Biofilm formation is a complex process, but research continues to uncover regulatory mechanisms that play important roles in its development. The above experiments conducted by Jackson et al. demonstrate the importance of the RNA-binding protein, CsrA, on E. coli biofilm formation. Compared to previous research on E. coli biofilm regulatory factors, Rpos (a sigma factor required for transcription of station phase genes) and OmpR (outer membrane protein regulator), CsrA had a more significant impact on biofilm formation (Adams & McLean, 1999; Jackson et al., 2002; Vidal et al., 1998). CsrA and its gram-negative bacteria homologs repress biofilm formation, in contrast to CsrB activation of biofilm formation by antagonizing CsrA. Evidence for CsrA repression of biofilm formation in uropathogenic strains of E. coli and C. freundii (pathogenic relatives of E. coli K-12) was also noted in ectopic expression studies by Jackson et al. Further investigation may be beneficial for the public health sector.
Disruption to the csrA gene stimulated biofilm formation regardless of the presence of extracellular or surface factors that are known to be involved in biofilm development. In another study, Jackson et al. explored the influence of the CsrA protein on genes that participate in curli and type I pili synthesis. Under certain conditions, CsrA influence gene expression for curli and type I pili.

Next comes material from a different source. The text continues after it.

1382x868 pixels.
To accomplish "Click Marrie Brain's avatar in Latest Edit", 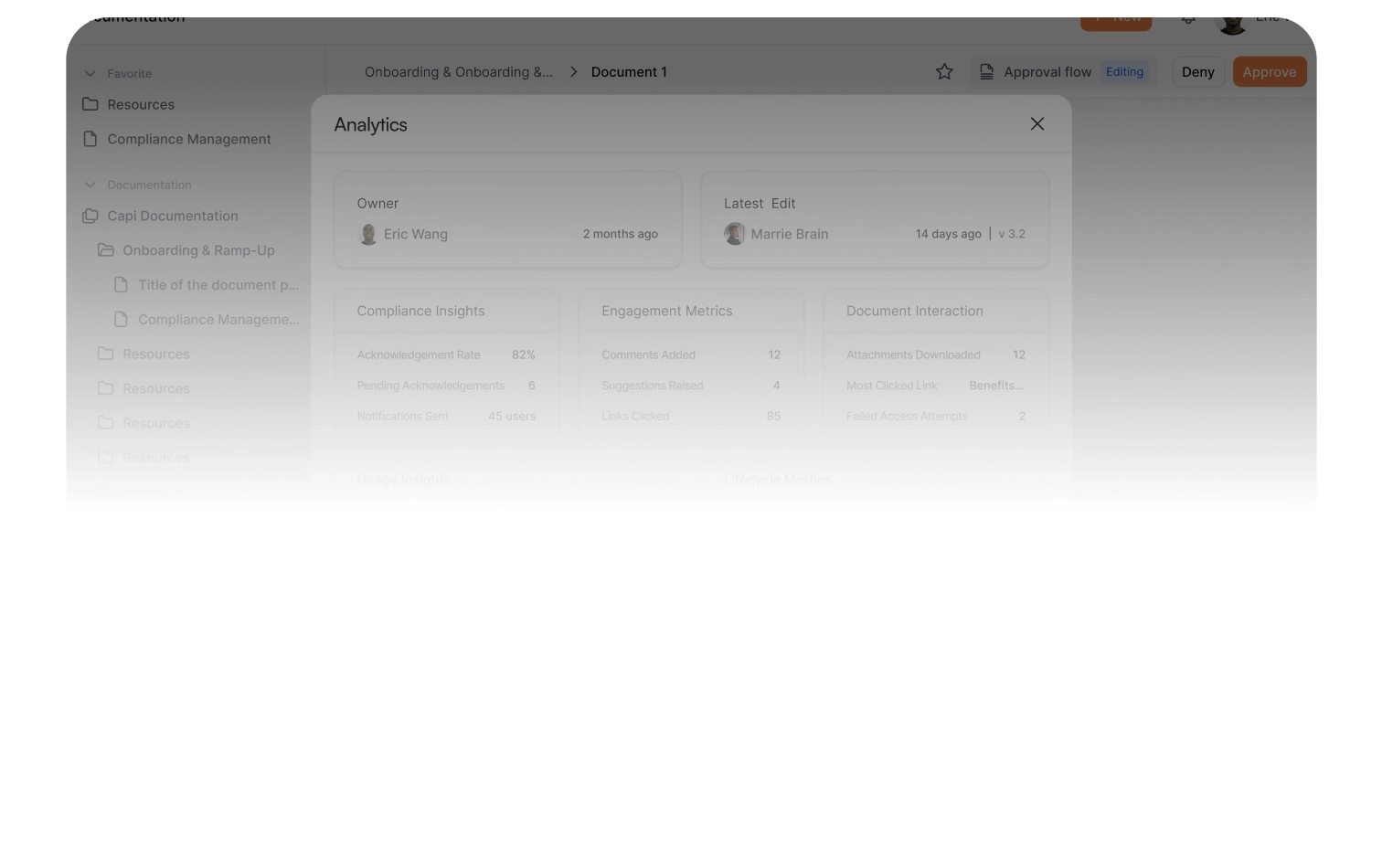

Therefore, CsrA may affect multiple properties during biofilm development (Jackson et al., 2002).
Experimental results from Jackson et al. provide evidence that CsrA impact biofilm formation in E. coli through regulation of glycogen metabolism. Disrupted glgA in mutant csrA had comparable biofilm growth as seen in WT. Glycogen phosphorylase assays were conducted to evaluate the need for glycogen during biofilm formation. It was observed that catabolism of glycogen, through the activity of glycogen phosphorylase, was a requirement for the creation of biofilm (Jackson et al., 2002). Researches concluded that CsrA influences the flux of carbon into glycogen and from glycogen into glucose-1-phosphate. Jackson et al. also believe that glycogen is the energy and carbon source utilized for synthesizing adhesins and other factors during stationary phase growth. Further research is suggested to investigate the mechanisms of glycogen on biofilm formation in other pathogens.
CsrA serves as a repressor of biofilm formation but also as an activator of biofilm dispersal under a variety of conditions. Future research is suggested to investigate compounds that can behave like CsrA or csrA. These compounds could offer therapeutic benefits that inhibit biofilm formation or to take advantage of the dispersal process to target antibiotics.

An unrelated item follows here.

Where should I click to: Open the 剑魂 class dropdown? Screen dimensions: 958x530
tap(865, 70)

Lastly, Jackson et al. explored whether biofilm development modifies csrA expression by studying the chromosomally encoded csrA’-‘lacZ translational fusion. The csrA’-‘lacZ translational fusion was observed to be dynamically regulated during the development of biofilm leading researchers to pose that intracellular availability of the CsrA protein may play a role in directing biofilm formation. Researchers concluded that the global regulator protein, CsrA, influence central carbon flux in E. coli biofilm formation and further insights into its role would be beneficial for elucidating regulatory mechanisms of biofilm development and dispersal.